Zitierter Text:
Gesunde Ökobilanz für ein nachhaltiges Gebäude

Die Ökobilanz (engl. Life Cycle Assessment, LCA) und die Umweltproduktdeklaration sind zwei zentrale Elemente der Nachhaltigkeit im Baugewerbe, die eng miteinander verknüpft sind. Vereinfacht kann man sagen, dass die Umweltproduktdeklaration eine standardisierte Zusammenfassung der Ergebnisse einer Ökobilanz darstellt.

Eine Ökobilanz-Studie umfasst vier Phasen: Zunächst werden das Ziel und der Untersuchungsrahmen festgelegt. Im Anschluss erfolgt eine Sachbilanz, die Datenerhebungen und Berechnungsverfahren zur Quantifizierung relevanter Inputs und Outputs eines Produktsystems erfasst. In der Wirkungsabschätzungsphase werden potenzielle Auswirkungen auf die Umwelt mit Hilfe der Ergebnisse der Sachbilanz analysiert. Bei der abschließenden Auswertung werden die Ergebnisse der Sachbilanz und der Wirkungsabschätzung gemeinsam betrachtet.

Je nach Bauprodukt gibt es unterschiedliche Ansätze zur Bewertung der Umweltauswirkungen. Alle gehen von der Entstehung (Cradle) aus und unterscheiden sich über den weiteren Lebenszyklus des Produktes. Das Konzept „Cradle to grave“ bezieht sich auf die Lebenszyklusphasen von der Rohstoffgewinnung bis zur Entsorgung eines Produkts am Ende seines Lebenszyklus. Bewertet man bei einem Produkt nur die Rohstoffgewinnung und Materialherstellung, spricht man von „Cradle to gate“. Die Betrachtung der Produktauswirkungen auf die Ökobilanz endet hier beim fertigen Produkt, das bis zum Werkstor gelangt. Transport und Nutzung werden bei diesem Ansatz nicht erfasst. „Cradle to cradle“ ist die umfassendste Betrachtung, bei der das Produkt oder Teile hiervon durch einen Recycling-Prozess wieder für ein neues Produkt verwertbar gemacht wird. Welcher der drei Ansätze gewählt wird, hängt unter anderem von der Verfügbarkeit der Daten ab.

Datenzeilen:

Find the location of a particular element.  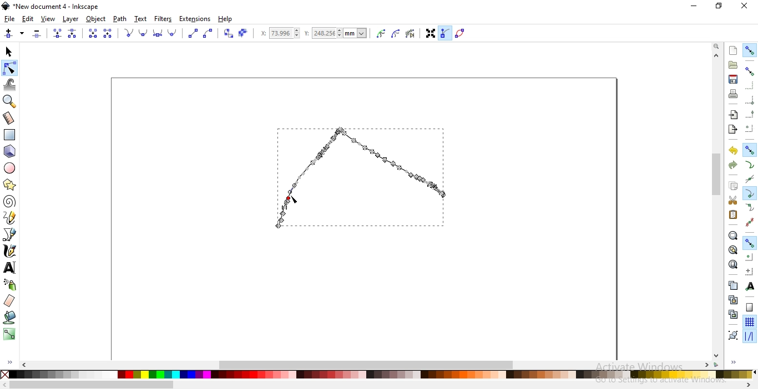

copy is located at coordinates (732, 185).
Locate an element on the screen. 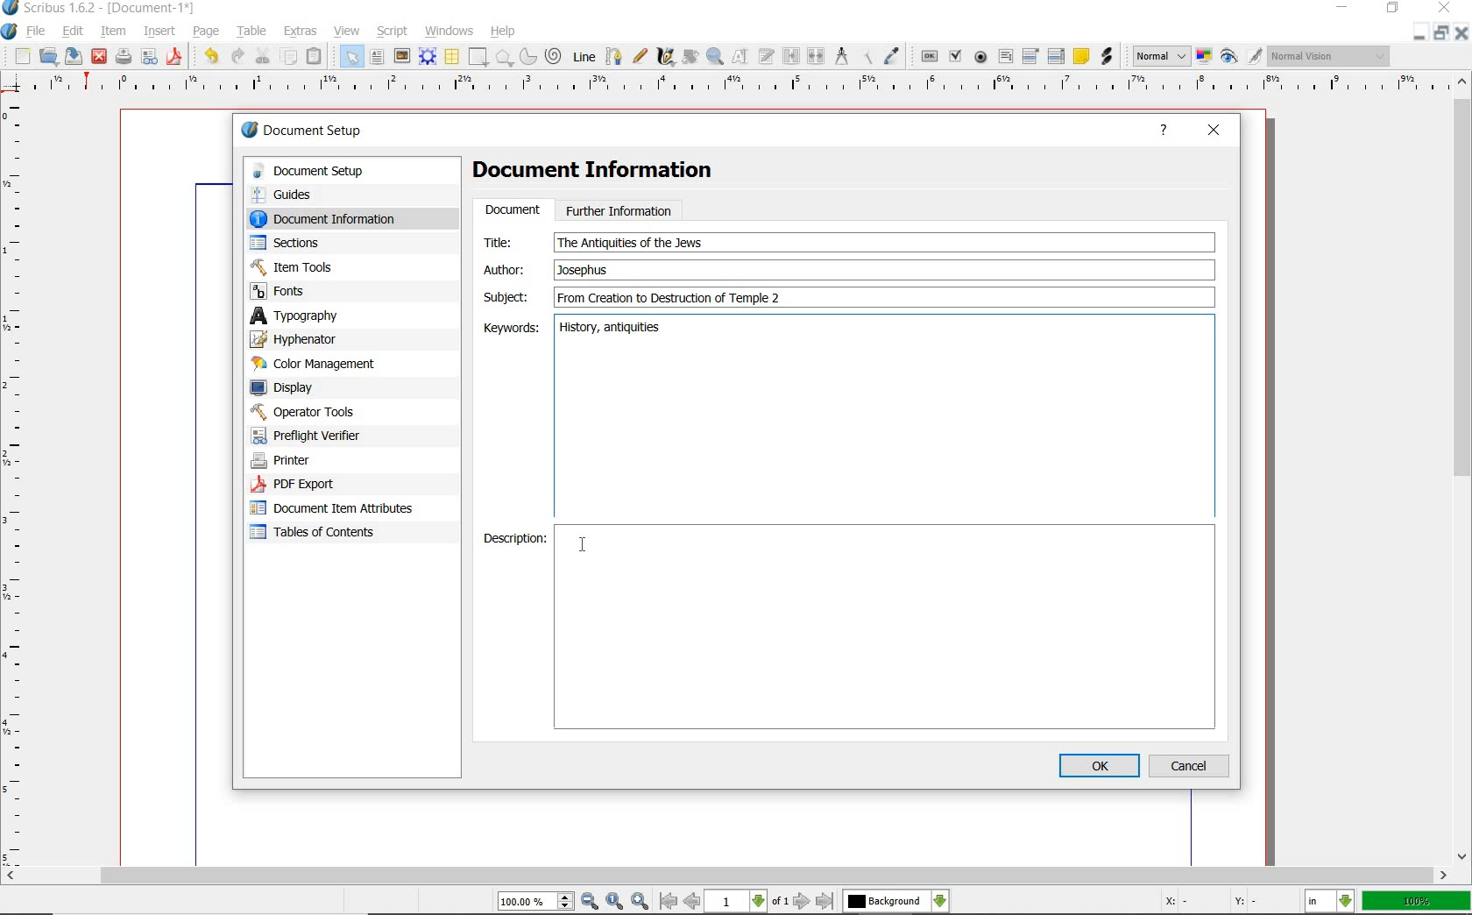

Aufgabe:
Erklären Sie anhand des Textes zur Ökobilanz, warum Transport und Nutzung beim Ansatz „Cradle to gate“ nicht erfasst werden.

Lösung:
Bei „Cradle to gate“ werden nur die Rohstoffgewinnung und die Materialherstellung bewertet. Die Betrachtung endet beim fertigen Produkt, das bis zum Werkstor gelangt.